4) There were many truths from Ecclesiastes chapter 12; in fact, the entire book is full of wisdom and life giving sap. Lastly, the best advice for all ages, and this is in Ecclesiastes 12:14 The Message version: “Fear God. Do what he tells you. 14And that’s it. Eventually God will bring everything that we do out into the open and judge it according to its hidden intent, whether it’s good or evil.” To “Fear” God is the beginning of wisdom and what I have learned about this scary FEAR word is that you gotta study the language that it was written in so you don’t get all freaky and religious with it. All it means is to Reverently respect Gods truth and ways. I hear this verse with a loving Father’s attitude full of wisdom and the best interests in mind for his kids. My rendition is… “Hey, this life is short and full of emptiness apart from loving relationships, it’s meaningless. Sow good wholesome seeds in this life. You will reap what you sow. Go ahead sow to your fleshy body and plastic surgery… you’ll reap just that. Sow to finding wisdom and love and guess what kids? You will indeed reap wisdom and loves reward. This is only the beginning not the end. The end of the container is certainly not all I have planned.”
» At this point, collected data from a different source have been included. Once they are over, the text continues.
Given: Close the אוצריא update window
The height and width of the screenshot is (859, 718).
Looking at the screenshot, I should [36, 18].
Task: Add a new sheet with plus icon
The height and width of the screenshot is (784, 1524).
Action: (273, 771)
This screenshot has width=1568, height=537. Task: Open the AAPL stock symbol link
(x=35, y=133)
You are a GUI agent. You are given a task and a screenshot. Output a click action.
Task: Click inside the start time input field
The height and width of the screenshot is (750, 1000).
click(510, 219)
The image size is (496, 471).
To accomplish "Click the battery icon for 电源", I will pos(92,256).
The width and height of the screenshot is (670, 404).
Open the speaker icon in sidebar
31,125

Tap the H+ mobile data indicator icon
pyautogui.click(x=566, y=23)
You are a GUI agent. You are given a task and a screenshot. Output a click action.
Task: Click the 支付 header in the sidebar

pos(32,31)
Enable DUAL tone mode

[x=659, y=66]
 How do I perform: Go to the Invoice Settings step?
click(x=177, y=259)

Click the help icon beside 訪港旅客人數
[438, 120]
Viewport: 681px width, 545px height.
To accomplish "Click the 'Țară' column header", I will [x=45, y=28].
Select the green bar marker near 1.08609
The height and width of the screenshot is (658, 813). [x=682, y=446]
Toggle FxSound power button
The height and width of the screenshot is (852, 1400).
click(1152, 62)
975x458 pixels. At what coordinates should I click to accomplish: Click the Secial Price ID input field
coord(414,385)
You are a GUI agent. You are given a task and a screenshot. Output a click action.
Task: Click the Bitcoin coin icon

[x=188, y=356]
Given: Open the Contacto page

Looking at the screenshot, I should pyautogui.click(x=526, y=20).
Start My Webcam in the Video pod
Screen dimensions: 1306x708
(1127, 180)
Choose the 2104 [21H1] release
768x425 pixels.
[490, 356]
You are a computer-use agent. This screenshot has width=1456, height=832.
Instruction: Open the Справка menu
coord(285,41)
I’m finding it rewarding and difficult to age. I need more wisdom about this and I believe if I hang out with the wisdom giver, I’ll surely get some. Let’s age well, without becoming literally deformed individuals. Father God, you have a plan for this natural process of ageing. Let us look to you for wisdom and truth as we enter into the second half of our lives.
Thank you to my older and wiser friends. You are excellent examples to all of us coming behind and so much so that you are overpowering the ridiculousness of what the media is portraying.